No one will start leafing through their copies of the Qur’an in search of a verse that might explain the motivation of this father, certainly not those who follow the news of local violence here, not to mention those who might have watched “Bowling for Columbine.” The strategy is bankrupt. Yes, some Iranian women are murdered and like many other parts of the world there is a social and political battle to be fought in Iran. But Iranian women do other things, too. They form the majority of the university students in Iran. Some function as judges in the supreme court. Many write best-selling novels, and a good few win first prizes in world film festivals. The same is true of Turkey: some women get killed, but some others run major businesses, work as influential academics, and even run the country as prime minister. What is new?
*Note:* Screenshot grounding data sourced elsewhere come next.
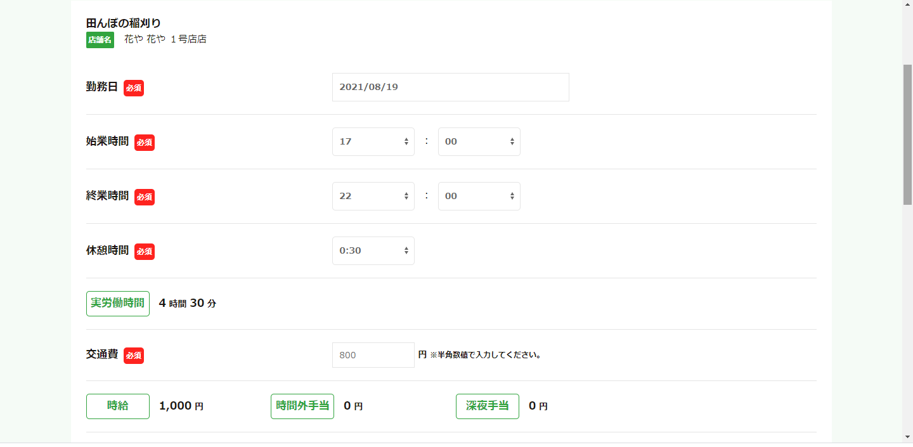Click the red 必須 badge beside 終業時間
The width and height of the screenshot is (913, 447).
[x=145, y=197]

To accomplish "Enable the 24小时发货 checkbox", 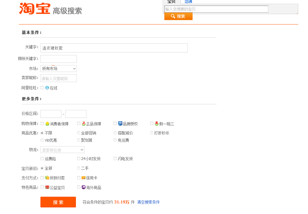I will 79,159.
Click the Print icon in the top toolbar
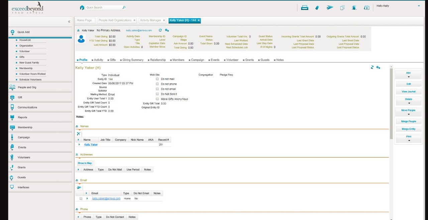Viewport: 428px width, 220px height. 304,7
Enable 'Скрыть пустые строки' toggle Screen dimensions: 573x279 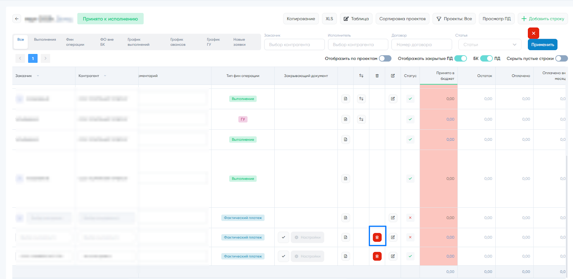point(561,58)
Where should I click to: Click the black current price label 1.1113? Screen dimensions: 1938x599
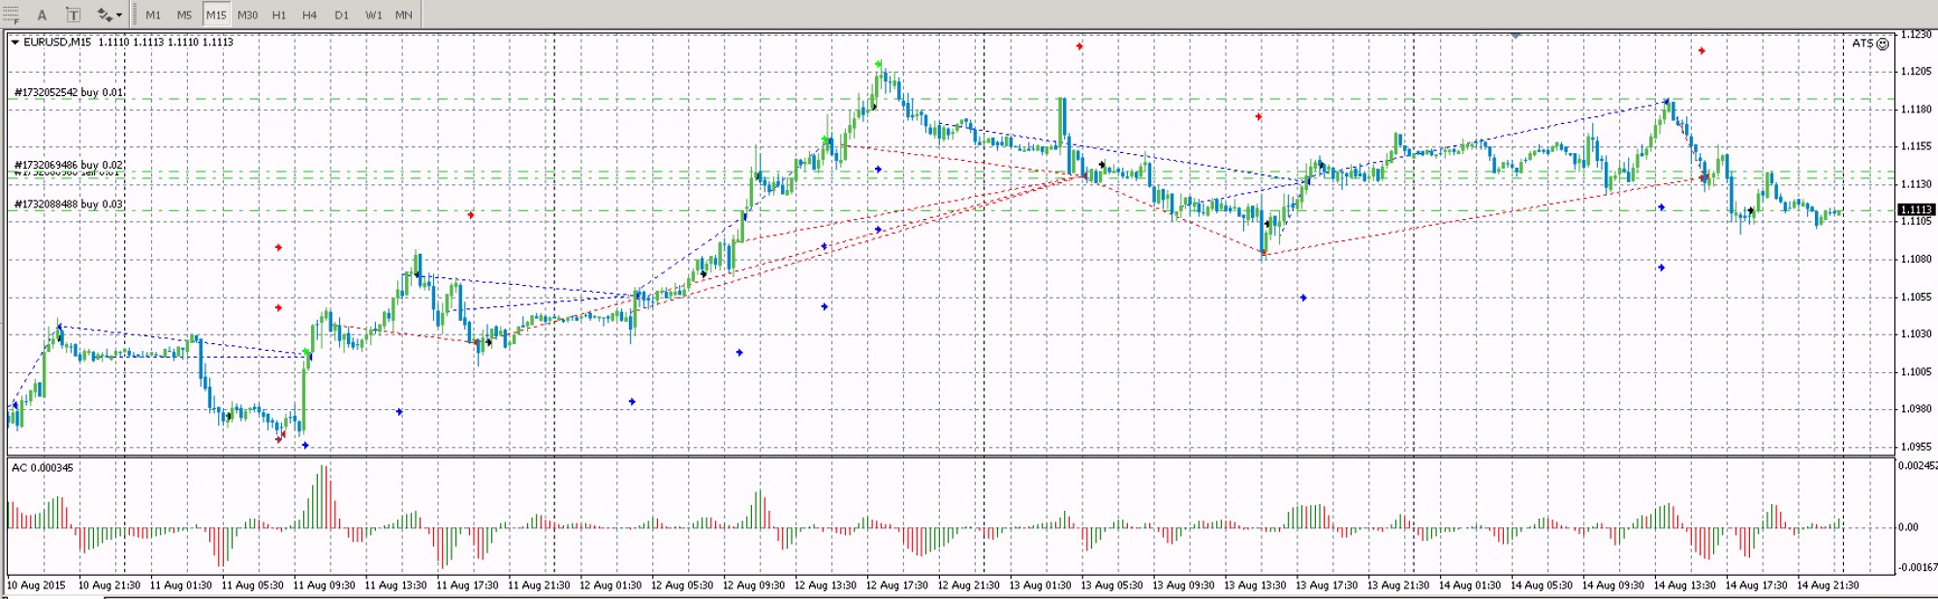click(x=1916, y=209)
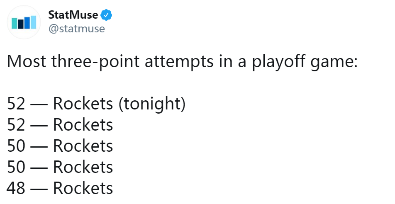Click the number 48 in last line

pos(16,188)
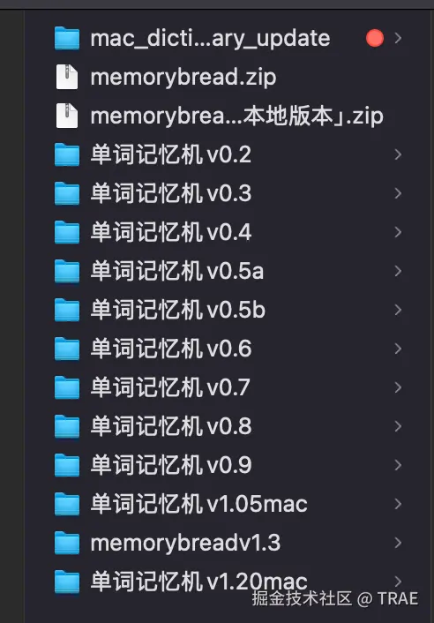Viewport: 434px width, 623px height.
Task: Click the 单词记忆机 v0.5a folder icon
Action: click(x=67, y=271)
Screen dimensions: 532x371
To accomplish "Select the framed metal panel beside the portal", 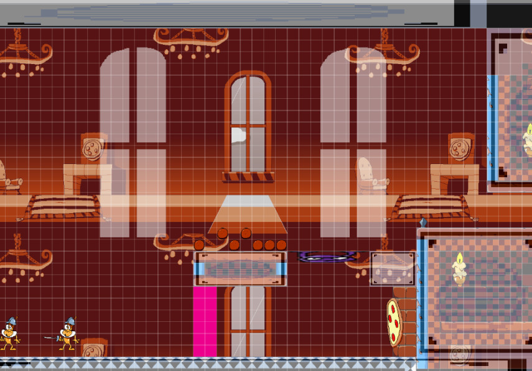I will click(393, 267).
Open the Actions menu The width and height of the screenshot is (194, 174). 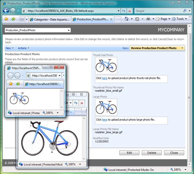point(23,48)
This confused list of murders does not prove anything. One like it can, unfortunately, be compiled about violence against women anywhere in the world. Women are the prime target of blind violence that justifies itself in many different names across the globe. The kind of verbal violence offered by Paul Bank does not help anyone. The only good thing about it is that it indicates a high level anxiety about the signs of decline in Islamophobia.

If there is one lesson to be learned from the global conflicts that are plaguing us all, it is that vicious attacks – whether of physical or verbal kind – will not get us anywhere. Violence has to be condemned in all forms, including the use of inflammatory language.